Interview with Eimear McBride

On 4 June, Eimear McBride won the Baileys Prize for Women’s Fiction for A Girl is a Half-Formed Thing, beating Donna Tartt, Chimamanda Ngozi Adichie and Jhumpa Lahiri to her second major prize.

And yet: she finished the book in 2004, and didn’t find a publisher for it until 2013. In a recent interview with The White Review, she is pretty damning about mainstream publishing:

I hate a moral and I’m not much keener on an inspirational tale of survival against the odds. I find the current vogue for heavyweight middlebrow fairly depressing too, but suspect this has more to do with what publishers are willing to publish than what writers are offering. Girl was recently turned down by a large publishing house in the US because they feared ‘…that broad-mindedness is a thing of the past and that McBride’s brilliant and moving novel will suffer in the marketplace as a result’.

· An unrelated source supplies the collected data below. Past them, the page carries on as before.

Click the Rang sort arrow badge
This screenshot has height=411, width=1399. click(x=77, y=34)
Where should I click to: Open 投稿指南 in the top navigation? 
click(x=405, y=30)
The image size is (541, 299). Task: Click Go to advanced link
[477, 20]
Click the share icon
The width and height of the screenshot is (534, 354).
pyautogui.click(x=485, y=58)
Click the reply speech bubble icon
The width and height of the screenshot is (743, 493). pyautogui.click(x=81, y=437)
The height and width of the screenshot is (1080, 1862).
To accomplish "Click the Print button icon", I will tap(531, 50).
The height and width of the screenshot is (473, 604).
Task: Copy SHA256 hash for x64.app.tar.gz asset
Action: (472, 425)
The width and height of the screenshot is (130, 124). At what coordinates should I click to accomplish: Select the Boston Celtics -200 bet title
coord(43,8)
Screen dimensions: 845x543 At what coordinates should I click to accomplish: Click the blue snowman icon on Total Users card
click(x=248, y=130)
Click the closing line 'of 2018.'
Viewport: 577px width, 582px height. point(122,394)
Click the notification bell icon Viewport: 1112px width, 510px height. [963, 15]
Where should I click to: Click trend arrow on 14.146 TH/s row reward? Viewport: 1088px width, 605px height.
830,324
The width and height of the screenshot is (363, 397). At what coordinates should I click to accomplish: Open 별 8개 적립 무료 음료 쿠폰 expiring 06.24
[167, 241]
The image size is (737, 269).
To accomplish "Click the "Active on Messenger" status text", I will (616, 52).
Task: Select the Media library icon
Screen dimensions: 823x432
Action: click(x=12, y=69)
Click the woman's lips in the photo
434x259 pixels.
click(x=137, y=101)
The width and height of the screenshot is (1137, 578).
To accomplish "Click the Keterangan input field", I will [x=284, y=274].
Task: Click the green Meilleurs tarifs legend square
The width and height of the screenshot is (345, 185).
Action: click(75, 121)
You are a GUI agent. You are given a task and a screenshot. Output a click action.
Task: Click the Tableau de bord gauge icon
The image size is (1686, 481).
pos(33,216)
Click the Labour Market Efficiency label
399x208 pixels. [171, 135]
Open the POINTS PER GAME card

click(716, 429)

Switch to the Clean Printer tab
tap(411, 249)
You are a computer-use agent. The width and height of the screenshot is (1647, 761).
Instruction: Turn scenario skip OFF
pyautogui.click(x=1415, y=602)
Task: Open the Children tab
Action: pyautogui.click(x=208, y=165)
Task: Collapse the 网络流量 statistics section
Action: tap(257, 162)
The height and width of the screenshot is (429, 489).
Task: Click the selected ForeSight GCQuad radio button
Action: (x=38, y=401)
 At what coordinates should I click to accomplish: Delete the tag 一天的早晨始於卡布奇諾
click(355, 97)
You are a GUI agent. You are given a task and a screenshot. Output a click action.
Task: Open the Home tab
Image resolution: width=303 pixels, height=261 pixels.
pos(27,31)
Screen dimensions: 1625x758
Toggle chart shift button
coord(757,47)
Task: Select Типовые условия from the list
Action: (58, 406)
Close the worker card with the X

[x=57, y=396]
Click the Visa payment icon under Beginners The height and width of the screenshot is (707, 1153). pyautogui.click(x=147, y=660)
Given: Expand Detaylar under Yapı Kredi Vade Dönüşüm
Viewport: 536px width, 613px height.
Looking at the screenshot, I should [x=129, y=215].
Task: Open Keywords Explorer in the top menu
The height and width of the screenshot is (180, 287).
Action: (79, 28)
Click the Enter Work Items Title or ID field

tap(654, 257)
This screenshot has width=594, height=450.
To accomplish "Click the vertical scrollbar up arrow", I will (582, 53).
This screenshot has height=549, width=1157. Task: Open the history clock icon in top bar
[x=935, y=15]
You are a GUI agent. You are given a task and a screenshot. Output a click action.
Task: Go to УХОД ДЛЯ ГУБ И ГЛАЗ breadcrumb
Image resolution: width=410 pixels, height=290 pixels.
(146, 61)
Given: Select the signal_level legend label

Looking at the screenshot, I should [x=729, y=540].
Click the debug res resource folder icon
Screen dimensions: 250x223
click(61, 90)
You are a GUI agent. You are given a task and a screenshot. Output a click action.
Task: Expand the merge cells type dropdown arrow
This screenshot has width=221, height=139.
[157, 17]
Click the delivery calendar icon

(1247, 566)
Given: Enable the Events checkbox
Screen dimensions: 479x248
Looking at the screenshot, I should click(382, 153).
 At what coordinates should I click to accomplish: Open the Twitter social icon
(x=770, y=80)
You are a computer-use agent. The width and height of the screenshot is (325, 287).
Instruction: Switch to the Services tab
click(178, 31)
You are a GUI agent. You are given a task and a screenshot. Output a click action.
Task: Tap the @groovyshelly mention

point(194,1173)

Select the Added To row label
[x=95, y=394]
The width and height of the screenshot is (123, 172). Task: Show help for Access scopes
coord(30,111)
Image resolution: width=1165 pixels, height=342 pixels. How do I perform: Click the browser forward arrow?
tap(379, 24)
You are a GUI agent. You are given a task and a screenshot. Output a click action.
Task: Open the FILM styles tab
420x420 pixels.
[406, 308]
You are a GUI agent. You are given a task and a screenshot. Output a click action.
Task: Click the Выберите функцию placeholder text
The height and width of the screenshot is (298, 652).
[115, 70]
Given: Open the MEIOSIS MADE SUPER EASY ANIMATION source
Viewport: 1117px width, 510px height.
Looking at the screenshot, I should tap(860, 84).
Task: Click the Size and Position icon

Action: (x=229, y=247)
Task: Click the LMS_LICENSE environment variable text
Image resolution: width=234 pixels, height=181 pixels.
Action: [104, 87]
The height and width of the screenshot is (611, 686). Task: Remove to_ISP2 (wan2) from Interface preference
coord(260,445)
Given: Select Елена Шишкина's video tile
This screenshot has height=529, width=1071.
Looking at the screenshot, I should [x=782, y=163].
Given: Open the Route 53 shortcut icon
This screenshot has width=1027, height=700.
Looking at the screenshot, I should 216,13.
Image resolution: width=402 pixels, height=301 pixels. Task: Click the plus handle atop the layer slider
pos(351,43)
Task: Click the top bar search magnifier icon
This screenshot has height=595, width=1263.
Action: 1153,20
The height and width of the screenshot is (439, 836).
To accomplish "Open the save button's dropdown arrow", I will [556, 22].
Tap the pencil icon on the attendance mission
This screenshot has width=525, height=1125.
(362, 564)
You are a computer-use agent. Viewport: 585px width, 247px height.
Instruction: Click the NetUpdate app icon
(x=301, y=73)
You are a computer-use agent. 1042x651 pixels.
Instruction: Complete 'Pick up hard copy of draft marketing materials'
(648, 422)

I can’t count how many responses I’ve had in that vein and I don’t think they’re just a problem for me personally. Responses like that are a problem for everyone interested in serious writing. I will be eternally grateful to Galley Beggar for the risk they took in publishing Girl and for possessing the imagination to see beyond the narrow perimeters marketing departments offer to their giant international counterparts. That they have generated so much interest on a marketing budget of almost nothing is testament to their hard work but also to the fact that there is an audience out there for this kind of writing and while Girl isn’t going to make millionaires of any of us, it has a place and a value too. Publishing shouldn’t be about seeking out next year’s rip-off of last year’s hit. Both readers and writers deserve better.